Ladies and gentlemen,
It is a tremendous pleasure to be with you this afternoon for this very important High Level Dialogue on Women’s Empowerment in the Information Society.
In the second decade of the 21st century, we are all very much aware of the power and importance of ICTs in every aspect of our lives – and ICTs increasingly play a vital role in all societies, in all countries.
ICTs are also a huge enabler for women in all communities – and especially in the developing world.
Even a simple mobile phone enables women to stay in touch with family and friends; can provide women with access to all kinds of valuable information, such as healthcare and reproductive information; and can be a valuable tool for marketing skills and selling products and services.
With ICTs we can deliver basic education in areas such as literacy, entrepreneurship and e-agriculture in ways never before imagined – and given that women do most of the world’s work, this offers enormous potential for improving the lives not just of women but of all the world’s people.
I am proud to be able to report that ITU – the UN specialized agency for ICTs – has partnered with the Telecentre.org Foundation on a Women’s Digital Literacy Campaign.
This campaign, launched in 2011, is on track to train one million women in basic ICT skills – and indeed by March this year we were already past the two-thirds mark, with 680,000 women from 147 organizations trained in 85 countries.
For its part, the UN Broadband Commission – which was created three years ago by ITU and UNESCO – set up a Working Group on Broadband and Gender in September last year, in answer to a direct appeal from Geena Davis, to harness the power of broadband to empower women and girls.
The working group had its first formal meeting in Mexico just over a month ago, chaired by Helen Clark, the UNDP Administrator, and I was very pleased to have been able to take part myself, along with the co-Chair of the Broadband Commission, Carlos Slim.

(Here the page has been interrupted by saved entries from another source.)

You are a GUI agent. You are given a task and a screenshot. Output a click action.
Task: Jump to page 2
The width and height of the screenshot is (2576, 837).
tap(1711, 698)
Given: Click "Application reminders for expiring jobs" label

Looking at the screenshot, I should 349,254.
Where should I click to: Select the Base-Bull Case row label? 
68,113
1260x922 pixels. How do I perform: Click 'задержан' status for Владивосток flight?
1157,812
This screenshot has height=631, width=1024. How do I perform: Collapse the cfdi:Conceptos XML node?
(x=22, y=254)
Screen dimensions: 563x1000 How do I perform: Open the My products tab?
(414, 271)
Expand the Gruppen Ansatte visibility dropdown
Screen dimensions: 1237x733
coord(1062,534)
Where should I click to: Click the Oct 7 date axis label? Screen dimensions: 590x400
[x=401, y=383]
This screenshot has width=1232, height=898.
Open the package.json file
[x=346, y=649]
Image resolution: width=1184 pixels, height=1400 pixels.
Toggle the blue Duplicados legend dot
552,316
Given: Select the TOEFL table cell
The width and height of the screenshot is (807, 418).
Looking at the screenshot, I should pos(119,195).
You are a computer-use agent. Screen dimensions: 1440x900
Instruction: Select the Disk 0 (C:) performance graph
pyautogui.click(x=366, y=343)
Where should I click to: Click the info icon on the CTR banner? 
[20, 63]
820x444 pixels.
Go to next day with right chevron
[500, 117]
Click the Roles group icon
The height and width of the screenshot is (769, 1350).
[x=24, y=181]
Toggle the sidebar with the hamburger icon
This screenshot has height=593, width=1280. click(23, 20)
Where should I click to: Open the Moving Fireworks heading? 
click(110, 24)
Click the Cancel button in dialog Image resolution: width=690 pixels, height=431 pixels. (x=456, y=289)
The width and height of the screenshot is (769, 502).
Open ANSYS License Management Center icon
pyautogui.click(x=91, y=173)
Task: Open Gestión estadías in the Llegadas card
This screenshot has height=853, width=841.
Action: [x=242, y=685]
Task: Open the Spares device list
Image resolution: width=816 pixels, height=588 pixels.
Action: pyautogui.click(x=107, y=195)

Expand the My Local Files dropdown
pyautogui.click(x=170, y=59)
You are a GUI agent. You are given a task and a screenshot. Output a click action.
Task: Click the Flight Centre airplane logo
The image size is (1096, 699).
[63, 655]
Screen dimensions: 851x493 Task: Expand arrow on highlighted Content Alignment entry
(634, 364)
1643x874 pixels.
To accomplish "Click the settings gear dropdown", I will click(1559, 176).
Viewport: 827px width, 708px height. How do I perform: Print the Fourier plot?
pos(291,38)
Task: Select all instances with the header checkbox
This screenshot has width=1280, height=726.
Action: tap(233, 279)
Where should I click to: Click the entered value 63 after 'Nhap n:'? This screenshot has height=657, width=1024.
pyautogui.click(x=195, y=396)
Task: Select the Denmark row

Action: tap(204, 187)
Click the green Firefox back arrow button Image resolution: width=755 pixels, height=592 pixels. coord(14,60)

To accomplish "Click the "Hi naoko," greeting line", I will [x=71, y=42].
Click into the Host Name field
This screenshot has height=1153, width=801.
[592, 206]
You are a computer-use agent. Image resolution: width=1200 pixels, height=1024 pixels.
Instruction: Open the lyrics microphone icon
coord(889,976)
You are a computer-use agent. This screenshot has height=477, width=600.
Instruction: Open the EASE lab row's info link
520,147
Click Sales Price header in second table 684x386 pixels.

The Commission has also endorsed a new advocacy target, to achieve gender equality in access to broadband by 2020.
Ladies and gentlemen,
In a world where there is a large and growing skills shortage in the ICT sector, we need to get more girls involved in science, technology, engineering and maths – the STEM subjects – and we need to get more girls taking an interest in ICT careers.
ITU has adopted a three-pronged approach to increasing the number of women in ICT careers:
- Firstly, to create demand among girls and women for careers in ICT, especially through our annual Girls in ICT Day initiative, which takes place on the fourth Thursday in April;
- Secondly, to ensure a better supply of STEM education to girls and women; and
- Thirdly, to achieve long-term sustainability by encouraging ICT businesses to attract, recruit, retain and – last, but very much not least – promote women. This involves issues such as pay gaps, recruitment strategies, making the work environment more attractive to women, and of course the work-life balance.
How can we move this strategy forward?
As you may know, UN Women and the UN Global Compact developed a core set of principles for all kinds of businesses offering guidance on how to empower women in the workplace, marketplace and community.
These principles are known as the Women’s Empowerment Principles. The WEPs were developed following an international multi-stakeholder consultation process, which began in March 2009 and culminated in their launch on International Women’s Day in March 2010.
Nearly 600 companies around the world have now signed on to these principles.
One of the recommendations made by ITU during the discussions on Women’s ICT Careers, at the Women, ICT and Development meeting in Washington DC in January, was to develop a Roadmap for the Tech Sector.
This roadmap would address the challenges and barriers to engaging more girls in STEM studies, as well as those that prevent women from fully-engaging in ICT careers and advancing to the highest levels.
I am therefore delighted to be able to announce that ITU, UN Women and the UN Global Compact have agreed to launch an international multi-stakeholder consultation process to develop a Tech Sector Roadmap designed to tackle just these challenges.
We will look forward to working with a wide range of stakeholders – including WICTAD and the Broadband Commission Working Group on Gender – as we develop this roadmap.
ITU looks forward to bringing its experience in promoting girls into the ICT pipeline and women into ICT careers.
In addition, ITU can promote the Tech Sector Roadmap among its 700+ Sector Members, which include many of the world’s leading ICT companies and top academic institutions.
I am sure that my colleague here from UN Women will also wish to share her thoughts on the Tech Sector Roadmap.
This high level panel has been convened to identify systemic, scalable strategies for empowering women in the Information Society – and I believe that the Tech Sector Roadmap is a perfect example of this, and will make real progress in enabling girls and women to step up to technology and seize the amazing career opportunities ahead.
We have much to look forward to – and I wish you a very constructive dialogue!